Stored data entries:
* * *

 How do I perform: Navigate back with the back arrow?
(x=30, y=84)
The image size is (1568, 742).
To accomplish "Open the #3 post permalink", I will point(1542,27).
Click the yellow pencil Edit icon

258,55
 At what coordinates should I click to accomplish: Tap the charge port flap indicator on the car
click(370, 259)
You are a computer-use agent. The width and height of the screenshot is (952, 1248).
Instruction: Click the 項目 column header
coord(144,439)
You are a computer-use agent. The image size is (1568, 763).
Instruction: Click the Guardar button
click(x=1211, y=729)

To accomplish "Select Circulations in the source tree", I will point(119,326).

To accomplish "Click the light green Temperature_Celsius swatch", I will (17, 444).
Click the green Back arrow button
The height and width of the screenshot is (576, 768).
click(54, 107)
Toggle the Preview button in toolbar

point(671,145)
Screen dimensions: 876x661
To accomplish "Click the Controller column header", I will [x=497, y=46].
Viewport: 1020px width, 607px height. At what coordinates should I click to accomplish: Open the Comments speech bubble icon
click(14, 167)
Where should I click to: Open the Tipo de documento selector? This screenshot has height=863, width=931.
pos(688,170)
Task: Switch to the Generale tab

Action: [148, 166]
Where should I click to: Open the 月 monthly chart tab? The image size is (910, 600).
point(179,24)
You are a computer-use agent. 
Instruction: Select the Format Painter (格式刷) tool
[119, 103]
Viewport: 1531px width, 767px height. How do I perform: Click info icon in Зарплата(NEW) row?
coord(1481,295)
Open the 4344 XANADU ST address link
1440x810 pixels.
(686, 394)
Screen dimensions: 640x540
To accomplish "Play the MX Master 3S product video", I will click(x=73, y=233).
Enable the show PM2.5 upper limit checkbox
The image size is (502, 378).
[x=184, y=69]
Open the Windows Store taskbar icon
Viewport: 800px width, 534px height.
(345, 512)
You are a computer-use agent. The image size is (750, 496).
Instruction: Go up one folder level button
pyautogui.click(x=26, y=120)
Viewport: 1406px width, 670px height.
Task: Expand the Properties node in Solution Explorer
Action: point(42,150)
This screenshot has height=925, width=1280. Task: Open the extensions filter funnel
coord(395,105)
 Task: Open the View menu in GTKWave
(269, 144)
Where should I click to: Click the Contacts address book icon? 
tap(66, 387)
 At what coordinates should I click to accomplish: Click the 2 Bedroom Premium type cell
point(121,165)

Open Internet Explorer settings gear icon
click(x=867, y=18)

* * *

Extract the complete data, matching each line exactly.

Output of the exercise:
 How do I perform: Navigate back with the back arrow?
(x=30, y=84)
The image size is (1568, 742).
To accomplish "Open the #3 post permalink", I will point(1542,27).
Click the yellow pencil Edit icon

258,55
 At what coordinates should I click to accomplish: Tap the charge port flap indicator on the car
click(370, 259)
You are a computer-use agent. The width and height of the screenshot is (952, 1248).
Instruction: Click the 項目 column header
coord(144,439)
You are a computer-use agent. The image size is (1568, 763).
Instruction: Click the Guardar button
click(x=1211, y=729)

To accomplish "Select Circulations in the source tree", I will point(119,326).

To accomplish "Click the light green Temperature_Celsius swatch", I will (17, 444).
Click the green Back arrow button
The height and width of the screenshot is (576, 768).
click(54, 107)
Toggle the Preview button in toolbar

point(671,145)
Screen dimensions: 876x661
To accomplish "Click the Controller column header", I will [x=497, y=46].
Viewport: 1020px width, 607px height. At what coordinates should I click to accomplish: Open the Comments speech bubble icon
click(14, 167)
Where should I click to: Open the Tipo de documento selector? This screenshot has height=863, width=931.
pos(688,170)
Task: Switch to the Generale tab

Action: [148, 166]
Where should I click to: Open the 月 monthly chart tab? The image size is (910, 600).
point(179,24)
You are a computer-use agent. 
Instruction: Select the Format Painter (格式刷) tool
[119, 103]
Viewport: 1531px width, 767px height. How do I perform: Click info icon in Зарплата(NEW) row?
coord(1481,295)
Open the 4344 XANADU ST address link
1440x810 pixels.
(686, 394)
Screen dimensions: 640x540
To accomplish "Play the MX Master 3S product video", I will click(x=73, y=233).
Enable the show PM2.5 upper limit checkbox
The image size is (502, 378).
[x=184, y=69]
Open the Windows Store taskbar icon
Viewport: 800px width, 534px height.
(345, 512)
You are a computer-use agent. The image size is (750, 496).
Instruction: Go up one folder level button
pyautogui.click(x=26, y=120)
Viewport: 1406px width, 670px height.
Task: Expand the Properties node in Solution Explorer
Action: point(42,150)
This screenshot has height=925, width=1280. Task: Open the extensions filter funnel
coord(395,105)
 Task: Open the View menu in GTKWave
(269, 144)
Where should I click to: Click the Contacts address book icon? 
tap(66, 387)
 At what coordinates should I click to accomplish: Click the 2 Bedroom Premium type cell
point(121,165)

Open Internet Explorer settings gear icon
click(x=867, y=18)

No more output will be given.